**WORKING DATA**:
BEGIN

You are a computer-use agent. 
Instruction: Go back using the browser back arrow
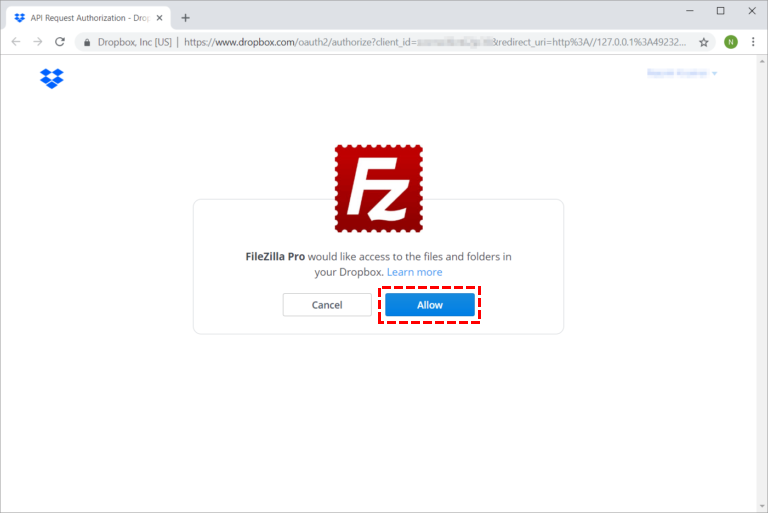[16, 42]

END
BEGIN

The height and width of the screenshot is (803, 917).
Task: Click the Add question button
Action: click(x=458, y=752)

END
BEGIN

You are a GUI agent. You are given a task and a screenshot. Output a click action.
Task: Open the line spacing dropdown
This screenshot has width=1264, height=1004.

END

**PROBLEM STATEMENT**:
Only the lines from the one containing "Task: Open the line spacing dropdown" through the one containing "This screenshot has width=1264, height=1004." are to be retyped, both boundary lines included, with no other material.

**OUTPUT OF THE TASK**:
Task: Open the line spacing dropdown
This screenshot has width=1264, height=1004.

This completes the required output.